After the Royal Wedding and the Jubilee, the world knows this moist North Atlantic archipelago can do pomp and circumstance. What this extravaganza showed the world is that a lot of the rock n roll which defines western civilisation is British, as is much of the technological and industrial inventions which make the modern world as it is. Britain is not a stuffy old country, we’re fun. Come here and get pissed with us.

I could have done without the NHS love-in but that’s by the by. The people are proud of our hospitals being state-owned, despite the fact they lead the world only in hospital acquired infections. Most artists are pinkos. I can live with their eccentricities, if they show the world that Britain is more than Guardsmen outside palaces. So what DID the world make of it?

The Washington Post: As the Olympics opens, Britain rocks
The Australian: Games Begin in British Spirit
The BBC has rounded up some of the rest.

Then there was the symbolism of the copper leaves, each nation contributing a small part, coming together into a magnificent whole the sum of which is greater and brighter than the sum of its parts. The tiny nations like Tuvalu sending a couple of Athletes stand equal to the mighty Americans or Chinese teams. Nations who exist in a state of war may end up competing in a spirit of friendship.

The scourge of international war is receding. For all the corporate bullshit, the Olympic games are part of a process that’s bringing the world together to trade, compete and enjoy a diversity of cultures to the benefit of all. Britain has played a huge part in this process, even though we remain the most warlike nation on the planet.

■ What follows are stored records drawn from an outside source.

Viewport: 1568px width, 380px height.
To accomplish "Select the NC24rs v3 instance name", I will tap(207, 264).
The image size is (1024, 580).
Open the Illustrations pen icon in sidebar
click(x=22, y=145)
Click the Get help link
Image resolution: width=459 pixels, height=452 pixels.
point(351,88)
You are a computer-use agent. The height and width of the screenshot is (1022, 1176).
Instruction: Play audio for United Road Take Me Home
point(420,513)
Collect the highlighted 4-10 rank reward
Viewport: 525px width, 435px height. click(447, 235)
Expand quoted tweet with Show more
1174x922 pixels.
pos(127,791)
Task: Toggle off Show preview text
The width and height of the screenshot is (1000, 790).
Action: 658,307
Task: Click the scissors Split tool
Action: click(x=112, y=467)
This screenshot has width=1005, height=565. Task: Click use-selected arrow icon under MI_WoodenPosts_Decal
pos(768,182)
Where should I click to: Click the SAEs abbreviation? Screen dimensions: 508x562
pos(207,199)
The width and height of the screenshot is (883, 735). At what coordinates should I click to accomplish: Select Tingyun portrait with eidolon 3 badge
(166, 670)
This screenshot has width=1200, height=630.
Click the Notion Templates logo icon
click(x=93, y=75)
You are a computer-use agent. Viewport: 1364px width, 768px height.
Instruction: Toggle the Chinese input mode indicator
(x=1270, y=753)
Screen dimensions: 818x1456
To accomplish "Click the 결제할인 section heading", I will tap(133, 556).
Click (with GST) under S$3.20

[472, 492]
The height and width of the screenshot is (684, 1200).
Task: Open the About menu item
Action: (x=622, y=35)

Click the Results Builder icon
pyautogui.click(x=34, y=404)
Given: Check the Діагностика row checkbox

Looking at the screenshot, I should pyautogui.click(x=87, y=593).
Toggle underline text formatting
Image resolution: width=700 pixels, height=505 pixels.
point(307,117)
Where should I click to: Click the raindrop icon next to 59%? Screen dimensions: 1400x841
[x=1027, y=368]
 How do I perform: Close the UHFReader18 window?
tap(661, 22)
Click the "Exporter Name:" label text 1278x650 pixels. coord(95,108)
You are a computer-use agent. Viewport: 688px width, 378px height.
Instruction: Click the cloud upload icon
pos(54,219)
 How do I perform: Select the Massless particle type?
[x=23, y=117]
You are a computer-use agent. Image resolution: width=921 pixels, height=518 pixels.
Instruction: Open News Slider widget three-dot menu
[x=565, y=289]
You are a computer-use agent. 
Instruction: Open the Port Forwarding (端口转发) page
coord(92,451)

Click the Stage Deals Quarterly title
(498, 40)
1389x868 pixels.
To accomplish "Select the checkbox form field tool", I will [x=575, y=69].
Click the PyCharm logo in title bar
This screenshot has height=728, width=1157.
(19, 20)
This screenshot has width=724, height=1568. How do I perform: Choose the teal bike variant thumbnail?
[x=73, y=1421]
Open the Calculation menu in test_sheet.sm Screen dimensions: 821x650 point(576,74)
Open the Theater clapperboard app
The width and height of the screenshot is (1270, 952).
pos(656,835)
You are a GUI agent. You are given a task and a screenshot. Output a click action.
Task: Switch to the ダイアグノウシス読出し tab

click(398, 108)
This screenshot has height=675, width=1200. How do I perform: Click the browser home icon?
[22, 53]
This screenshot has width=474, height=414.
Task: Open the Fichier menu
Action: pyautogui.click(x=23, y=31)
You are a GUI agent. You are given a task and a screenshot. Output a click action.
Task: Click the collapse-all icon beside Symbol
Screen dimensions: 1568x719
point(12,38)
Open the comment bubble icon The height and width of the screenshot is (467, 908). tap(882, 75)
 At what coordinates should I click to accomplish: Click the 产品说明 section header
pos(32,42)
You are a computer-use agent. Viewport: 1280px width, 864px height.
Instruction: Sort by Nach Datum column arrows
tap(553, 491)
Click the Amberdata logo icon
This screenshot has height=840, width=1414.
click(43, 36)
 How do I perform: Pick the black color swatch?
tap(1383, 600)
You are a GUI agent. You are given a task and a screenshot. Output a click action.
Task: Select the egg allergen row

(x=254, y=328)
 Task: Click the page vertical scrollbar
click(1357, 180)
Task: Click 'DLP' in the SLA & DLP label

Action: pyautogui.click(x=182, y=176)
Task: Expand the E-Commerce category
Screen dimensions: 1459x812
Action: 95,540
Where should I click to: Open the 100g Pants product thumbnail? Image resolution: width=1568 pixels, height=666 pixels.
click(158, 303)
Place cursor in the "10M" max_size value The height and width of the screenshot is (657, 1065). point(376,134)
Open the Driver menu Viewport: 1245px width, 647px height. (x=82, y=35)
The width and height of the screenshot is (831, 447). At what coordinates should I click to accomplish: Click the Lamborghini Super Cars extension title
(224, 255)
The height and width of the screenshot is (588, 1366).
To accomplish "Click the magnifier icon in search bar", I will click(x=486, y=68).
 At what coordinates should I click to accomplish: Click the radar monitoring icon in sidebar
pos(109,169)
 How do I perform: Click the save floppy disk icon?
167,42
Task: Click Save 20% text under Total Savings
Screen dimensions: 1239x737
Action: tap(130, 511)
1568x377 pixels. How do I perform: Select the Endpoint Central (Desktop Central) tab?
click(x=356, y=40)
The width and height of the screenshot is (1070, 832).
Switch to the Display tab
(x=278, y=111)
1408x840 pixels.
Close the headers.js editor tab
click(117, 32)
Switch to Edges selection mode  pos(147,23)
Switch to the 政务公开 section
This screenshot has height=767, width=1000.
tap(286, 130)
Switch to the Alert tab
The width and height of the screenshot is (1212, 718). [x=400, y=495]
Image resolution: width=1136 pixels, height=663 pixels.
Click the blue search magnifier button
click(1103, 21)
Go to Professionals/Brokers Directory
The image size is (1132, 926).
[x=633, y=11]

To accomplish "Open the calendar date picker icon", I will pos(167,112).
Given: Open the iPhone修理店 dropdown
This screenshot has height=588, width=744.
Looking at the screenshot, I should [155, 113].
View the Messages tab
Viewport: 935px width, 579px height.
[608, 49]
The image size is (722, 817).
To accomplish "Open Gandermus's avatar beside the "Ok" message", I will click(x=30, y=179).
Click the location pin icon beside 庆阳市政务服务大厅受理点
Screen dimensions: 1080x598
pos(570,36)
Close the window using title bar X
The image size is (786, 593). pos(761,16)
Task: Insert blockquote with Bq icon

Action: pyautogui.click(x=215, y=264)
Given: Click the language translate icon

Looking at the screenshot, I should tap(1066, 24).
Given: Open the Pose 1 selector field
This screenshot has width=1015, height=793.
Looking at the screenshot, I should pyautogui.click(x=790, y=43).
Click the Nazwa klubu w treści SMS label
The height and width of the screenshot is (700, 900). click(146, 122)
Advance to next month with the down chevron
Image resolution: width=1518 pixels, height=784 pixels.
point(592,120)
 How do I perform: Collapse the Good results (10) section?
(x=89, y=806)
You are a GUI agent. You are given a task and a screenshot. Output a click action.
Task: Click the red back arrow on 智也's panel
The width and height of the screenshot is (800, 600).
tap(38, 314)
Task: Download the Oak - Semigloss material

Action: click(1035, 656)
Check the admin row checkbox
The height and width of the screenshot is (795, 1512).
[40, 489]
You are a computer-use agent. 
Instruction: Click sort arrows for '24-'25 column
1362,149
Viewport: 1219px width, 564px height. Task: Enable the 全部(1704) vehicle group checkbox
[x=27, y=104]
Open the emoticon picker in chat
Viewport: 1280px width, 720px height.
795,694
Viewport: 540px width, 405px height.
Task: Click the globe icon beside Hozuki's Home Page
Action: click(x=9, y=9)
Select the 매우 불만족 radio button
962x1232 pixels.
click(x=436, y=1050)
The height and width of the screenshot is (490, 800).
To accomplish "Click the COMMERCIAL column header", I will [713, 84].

Far from being a declining power, What the Olympic ceremony showed is a country at ease in its own skin, comfortable with a bit of self-mockery, happy to take risks. No other country would think to put its octogenarian head of state in a skit with James Bond, and have Mr. Bean ruin ‘Chariots of Fire’ for Sir Simon Rattle. Our soft power, from the BBC world service, and musicians to businessmen and scientists still matter on the world stage.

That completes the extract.